Commissariats de police intelligents en Éthiopie : vers la digitalisation de la sécurité publique

L’Éthiopie teste un nouveau modèle de commissariat de police, appelé « smart police station » ou commissariat intelligent. Ce projet pilote, installé dans le district de Bole, dans la capitale, Addis-Abeba, marque un effort plus large du gouvernement pour moderniser l’administration publique grâce à la digitalisation. L’initiative s’inscrit dans la stratégie nationale de transformation technologique Digital Ethiopia 2030, portée par le gouvernement du Premier ministre Abiy Ahmed.

Comme le rapporte Daniel Dadzie de la BBC, contrairement à un commissariat de police traditionnel, ce nouveau modèle fonctionne sans agents présents physiquement pour servir les citoyens. Au lieu d’un guichet classique, l’espace propose des cabines équipées de tablettes numériques, permettant aux citoyens de déposer des plaintes ou de signaler des incidents. Le système guide l’usager à travers un processus simple : il doit d’abord sélectionner le type d’incident – délit, problème de circulation ou demande d’information – puis saisir les détails correspondants. Une fois la demande envoyée, un agent réel situé à distance apparaît sur un écran pour poursuivre la conversation, poser des questions et finaliser le rapport. Si la situation l’exige, une patrouille peut être immédiatement envoyée au lieu indiqué.

Ce modèle vise à rapprocher le service policier des citoyens et à faciliter l’accès aux démarches, notamment dans les zones où le personnel est limité ou les infrastructures traditionnelles insuffisantes. Selon les responsables du projet, l’avenir de la sécurité publique passera par des systèmes plus connectés et technologiquement intégrés. La digitalisation permet de réduire les formalités administratives, d’accélérer le traitement des dossiers et d’optimiser les ressources humaines.

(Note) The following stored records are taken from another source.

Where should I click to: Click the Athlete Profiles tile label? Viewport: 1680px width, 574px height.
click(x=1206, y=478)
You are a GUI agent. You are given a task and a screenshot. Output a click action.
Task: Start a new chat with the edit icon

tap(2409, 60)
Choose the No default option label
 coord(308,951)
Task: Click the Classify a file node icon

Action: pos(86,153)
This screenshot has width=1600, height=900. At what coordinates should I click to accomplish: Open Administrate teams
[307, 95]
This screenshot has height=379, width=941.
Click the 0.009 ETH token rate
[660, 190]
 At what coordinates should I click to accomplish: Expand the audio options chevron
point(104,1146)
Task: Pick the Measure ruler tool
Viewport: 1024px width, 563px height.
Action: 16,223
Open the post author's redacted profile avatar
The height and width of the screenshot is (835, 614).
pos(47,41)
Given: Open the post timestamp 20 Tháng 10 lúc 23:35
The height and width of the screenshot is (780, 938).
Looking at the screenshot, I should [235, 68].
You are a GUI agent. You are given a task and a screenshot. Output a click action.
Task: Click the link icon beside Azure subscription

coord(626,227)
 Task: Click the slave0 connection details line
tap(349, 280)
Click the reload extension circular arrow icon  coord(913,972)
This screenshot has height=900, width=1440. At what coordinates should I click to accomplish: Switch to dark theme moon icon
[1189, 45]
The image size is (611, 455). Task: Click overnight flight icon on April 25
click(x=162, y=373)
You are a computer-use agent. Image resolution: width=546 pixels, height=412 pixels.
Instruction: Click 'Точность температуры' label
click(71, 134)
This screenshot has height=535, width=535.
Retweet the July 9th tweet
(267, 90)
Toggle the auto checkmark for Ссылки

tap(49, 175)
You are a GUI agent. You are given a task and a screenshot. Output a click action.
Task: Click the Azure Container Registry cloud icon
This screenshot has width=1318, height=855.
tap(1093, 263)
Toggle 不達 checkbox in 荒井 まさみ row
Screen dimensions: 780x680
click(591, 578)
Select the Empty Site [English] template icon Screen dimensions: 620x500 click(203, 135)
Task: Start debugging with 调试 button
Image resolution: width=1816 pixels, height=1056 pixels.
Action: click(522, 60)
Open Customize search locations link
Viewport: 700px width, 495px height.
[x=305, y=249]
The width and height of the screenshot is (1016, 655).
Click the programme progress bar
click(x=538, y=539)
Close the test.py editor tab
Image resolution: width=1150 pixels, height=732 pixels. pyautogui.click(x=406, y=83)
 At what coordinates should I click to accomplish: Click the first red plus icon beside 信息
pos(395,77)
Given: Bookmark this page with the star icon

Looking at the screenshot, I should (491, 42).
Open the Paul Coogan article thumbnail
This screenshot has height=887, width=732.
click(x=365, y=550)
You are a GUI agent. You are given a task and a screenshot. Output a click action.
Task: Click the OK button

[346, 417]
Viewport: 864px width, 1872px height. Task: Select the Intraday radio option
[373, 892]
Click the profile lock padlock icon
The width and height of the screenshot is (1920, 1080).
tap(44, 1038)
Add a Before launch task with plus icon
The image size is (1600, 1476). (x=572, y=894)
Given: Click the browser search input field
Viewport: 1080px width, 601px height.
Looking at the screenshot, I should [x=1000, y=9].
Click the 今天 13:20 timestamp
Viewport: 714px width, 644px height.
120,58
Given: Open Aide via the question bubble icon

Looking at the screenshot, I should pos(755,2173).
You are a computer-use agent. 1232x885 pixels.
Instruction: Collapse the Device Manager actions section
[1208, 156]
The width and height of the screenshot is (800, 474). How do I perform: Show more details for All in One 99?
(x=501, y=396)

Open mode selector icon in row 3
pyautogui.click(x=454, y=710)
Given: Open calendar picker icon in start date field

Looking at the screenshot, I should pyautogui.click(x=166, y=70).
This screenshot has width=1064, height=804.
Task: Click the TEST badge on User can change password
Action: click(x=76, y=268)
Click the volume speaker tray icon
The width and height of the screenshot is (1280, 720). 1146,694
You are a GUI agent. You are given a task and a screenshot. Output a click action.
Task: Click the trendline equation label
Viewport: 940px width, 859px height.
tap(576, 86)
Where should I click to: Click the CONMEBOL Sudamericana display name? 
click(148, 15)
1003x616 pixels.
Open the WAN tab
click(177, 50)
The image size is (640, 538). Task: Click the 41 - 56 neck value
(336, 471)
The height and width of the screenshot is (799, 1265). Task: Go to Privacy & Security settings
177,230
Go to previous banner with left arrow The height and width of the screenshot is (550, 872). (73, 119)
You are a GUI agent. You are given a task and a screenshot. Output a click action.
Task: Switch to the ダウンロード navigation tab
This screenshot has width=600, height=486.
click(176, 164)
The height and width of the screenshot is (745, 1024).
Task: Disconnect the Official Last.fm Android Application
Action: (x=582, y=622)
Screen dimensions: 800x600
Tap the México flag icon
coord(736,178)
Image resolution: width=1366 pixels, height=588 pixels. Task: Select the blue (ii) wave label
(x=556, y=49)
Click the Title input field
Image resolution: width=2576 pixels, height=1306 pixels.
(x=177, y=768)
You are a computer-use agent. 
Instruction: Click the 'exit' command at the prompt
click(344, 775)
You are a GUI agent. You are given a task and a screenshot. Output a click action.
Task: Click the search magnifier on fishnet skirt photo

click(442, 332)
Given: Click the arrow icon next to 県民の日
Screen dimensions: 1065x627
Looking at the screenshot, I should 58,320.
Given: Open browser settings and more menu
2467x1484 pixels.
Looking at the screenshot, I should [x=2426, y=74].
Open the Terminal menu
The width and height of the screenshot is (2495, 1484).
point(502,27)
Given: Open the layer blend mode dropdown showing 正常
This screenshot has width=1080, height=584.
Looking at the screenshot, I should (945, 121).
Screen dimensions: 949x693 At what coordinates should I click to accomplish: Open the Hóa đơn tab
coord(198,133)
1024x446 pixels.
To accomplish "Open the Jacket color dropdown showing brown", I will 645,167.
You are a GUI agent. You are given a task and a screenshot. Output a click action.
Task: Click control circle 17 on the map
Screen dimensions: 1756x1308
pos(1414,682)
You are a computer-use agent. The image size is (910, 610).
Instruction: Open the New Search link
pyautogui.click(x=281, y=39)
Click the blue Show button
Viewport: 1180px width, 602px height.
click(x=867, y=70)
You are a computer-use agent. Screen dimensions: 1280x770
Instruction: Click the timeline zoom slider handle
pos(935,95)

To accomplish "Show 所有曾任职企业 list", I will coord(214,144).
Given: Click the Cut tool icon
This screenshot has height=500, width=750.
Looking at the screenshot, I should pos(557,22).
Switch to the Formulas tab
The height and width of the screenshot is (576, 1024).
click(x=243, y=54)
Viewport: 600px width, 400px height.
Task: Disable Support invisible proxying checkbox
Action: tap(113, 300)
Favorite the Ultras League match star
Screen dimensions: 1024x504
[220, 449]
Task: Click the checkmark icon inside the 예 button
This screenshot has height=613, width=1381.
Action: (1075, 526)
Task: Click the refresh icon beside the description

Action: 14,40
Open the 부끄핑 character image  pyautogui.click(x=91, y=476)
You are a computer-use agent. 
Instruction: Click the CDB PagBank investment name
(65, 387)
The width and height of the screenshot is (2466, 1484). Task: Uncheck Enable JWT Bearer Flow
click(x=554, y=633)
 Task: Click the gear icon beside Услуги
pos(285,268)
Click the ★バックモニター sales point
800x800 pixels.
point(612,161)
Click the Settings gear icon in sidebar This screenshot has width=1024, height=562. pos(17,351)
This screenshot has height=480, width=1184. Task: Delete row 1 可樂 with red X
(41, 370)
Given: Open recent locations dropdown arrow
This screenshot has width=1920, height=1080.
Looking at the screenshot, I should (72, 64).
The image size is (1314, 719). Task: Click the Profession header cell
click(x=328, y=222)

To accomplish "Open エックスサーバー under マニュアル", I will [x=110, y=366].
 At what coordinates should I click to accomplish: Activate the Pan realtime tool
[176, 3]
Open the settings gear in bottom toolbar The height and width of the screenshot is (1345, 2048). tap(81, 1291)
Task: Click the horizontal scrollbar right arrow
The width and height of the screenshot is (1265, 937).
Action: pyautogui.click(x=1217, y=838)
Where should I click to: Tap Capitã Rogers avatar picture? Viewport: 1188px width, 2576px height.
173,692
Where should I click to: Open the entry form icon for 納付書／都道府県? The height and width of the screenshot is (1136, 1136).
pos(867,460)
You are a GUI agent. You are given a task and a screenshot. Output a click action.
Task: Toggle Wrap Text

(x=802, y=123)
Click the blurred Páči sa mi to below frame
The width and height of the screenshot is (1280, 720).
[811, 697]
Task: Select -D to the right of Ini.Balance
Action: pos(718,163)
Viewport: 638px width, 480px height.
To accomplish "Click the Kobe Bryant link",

Cependant, le projet en est encore à ses débuts. Lors de sa première semaine de fonctionnement, le commissariat intelligent n’a enregistré que trois plaintes : la perte d’un passeport, un cas de fraude financière et une plainte de routine. Ce faible volume traduit une méconnaissance du système par la population, qui nécessite du temps pour s’y familiariser.

Cette initiative fait partie d’un mouvement plus large de digitalisation des services publics en Éthiopie. Le gouvernement a lancé plusieurs mesures pour moderniser l’administration, notamment la création d’un système national d’identité numérique, le développement des paiements électroniques et la digitalisation de plus d’une centaine de services publics. L’objectif est d’adapter les institutions à une société de plus en plus urbaine, jeune et connectée.

Malgré ces avancées, le pays fait face à des défis structurels majeurs. L’un des principaux est la fracture numérique. Selon des données récentes d’organismes internationaux, environ 79 % de la population éthiopienne n’a toujours pas accès à Internet. Cette situation limite l’impact des initiatives digitales et risque d’exclure certains segments de la société, notamment les personnes âgées, les populations rurales et les ménages à faibles revenus.

Le niveau de compétences numériques représente un autre obstacle. Pour que des projets comme les commissariats intelligents fonctionnent efficacement, les citoyens doivent posséder un minimum de familiarité avec les outils numériques. Sans cette alphabétisation technologique, l’utilisation des systèmes peut s’avérer compliquée et générer de nouvelles vulnérabilités, telles que les fraudes ou les usurpations d’identité.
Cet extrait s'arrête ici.